The about-face over health care reform leaves Wal-Mart in rare alignment with organized labor, the company’s traditional nemesis: Since its earliest days, Wal-Mart has fought unionization tooth and claw.

The author argues this resistance is based not just on a desire to keep wages low but to deny the sense of security that unionization brings. Lichtenstein argues that the company’s internal structure and operations, largely founded on fear and uncertainty, would be impossible if unions were allowed to take root.

He says at many unionized grocery stores, assistant managers are in the union. Wal-Mart, in contrast, has around 50,000 assistant managers who work up to 80 hours per week and can be moved around at random. “Nobody’s ever laid off or fired,” says Lichtenstein. “They’re just told their hours are being cut or they’re put on night shift.”

He says high staff turnover — “60 to 70 percent are churning very rapidly” — is built into the Wal-Mart model, and the company loves it. The cost of training new people is offset by not having to pay more to long-serving staff, and employees are kept compliant through the fear of losing their jobs.

However, if health coverage improves and the minimum wage rises again in the next two years as planned, Lichtenstein says Wal-Mart will inevitably become a better place to work.

That means people will stay longer, gaining some sense of a stake in the company, which could increase the possibility of unionization.
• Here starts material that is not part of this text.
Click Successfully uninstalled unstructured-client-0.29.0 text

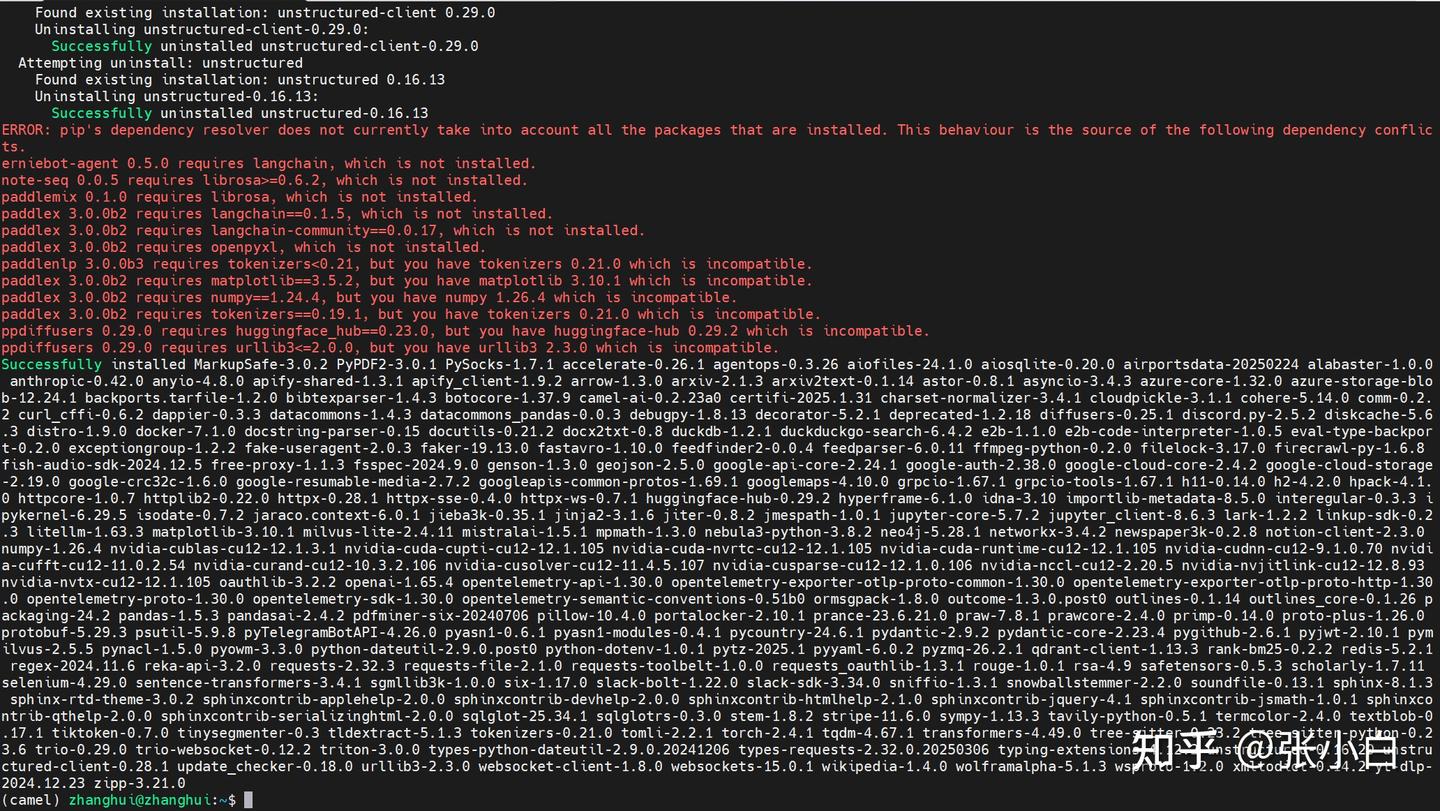(264, 46)
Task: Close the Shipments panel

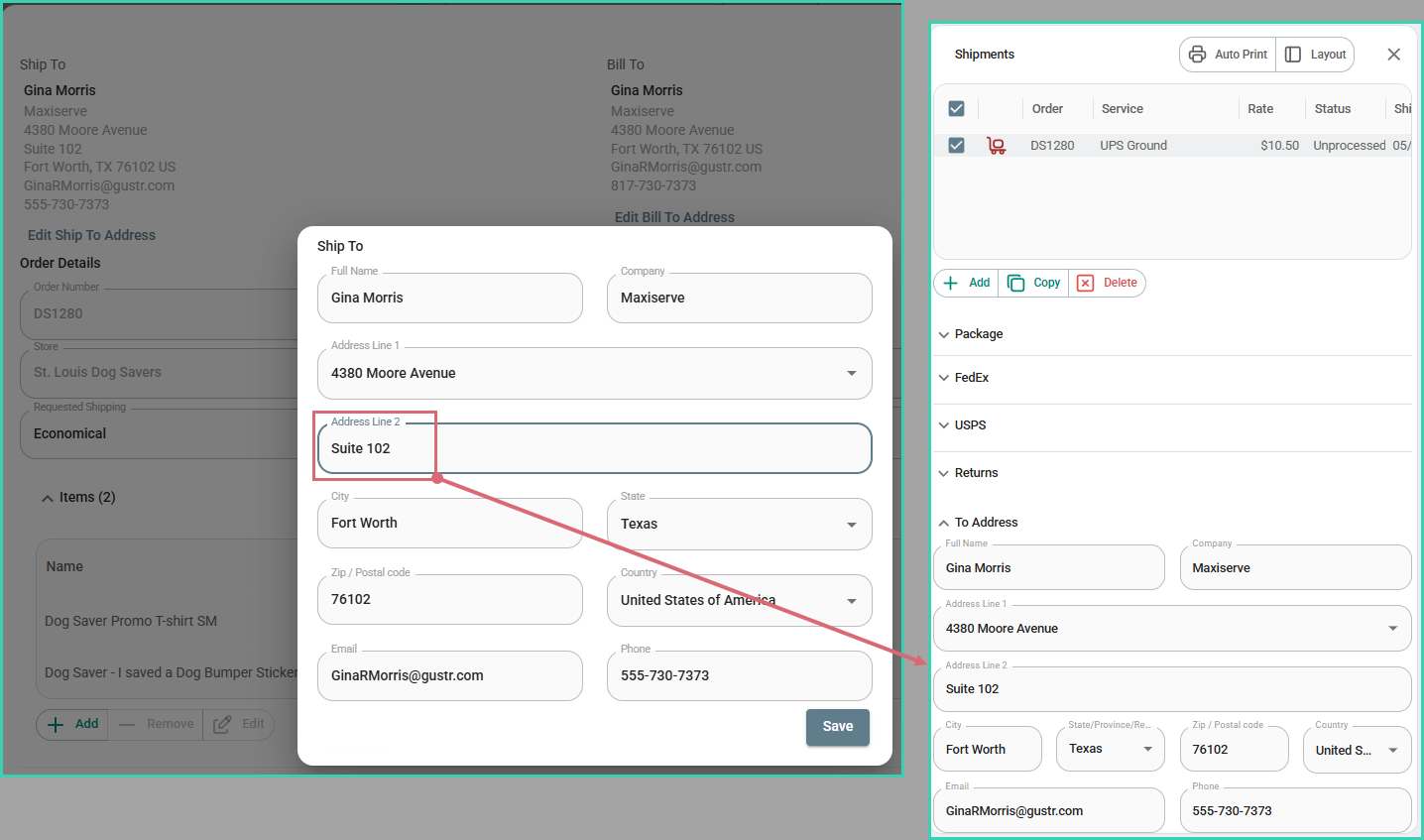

But don’t hold your breath, he cautions, recalling how the company shuttered stores in Canada rather than accept unionization.

However, changes coming out of China could be harder to handle and may have the greatest impact on Wal-Mart — and, at the same time, on the American consumer.

Lichtenstein, who made two trips to China researching this book, says that country is undergoing the kind of social turmoil that seems almost certain to boost wages — therefore pushing up the price of goods — enhance human rights and greatly improve conditions for millions of workers.

“So Wal-Mart and its clones face a day of reckoning,” he writes. “Their relentless growth and Darwinian competitiveness have created a world that is increasingly inhospitable to their own success and to the well-being of countless people who make, sell or buy the products that line their shelves.”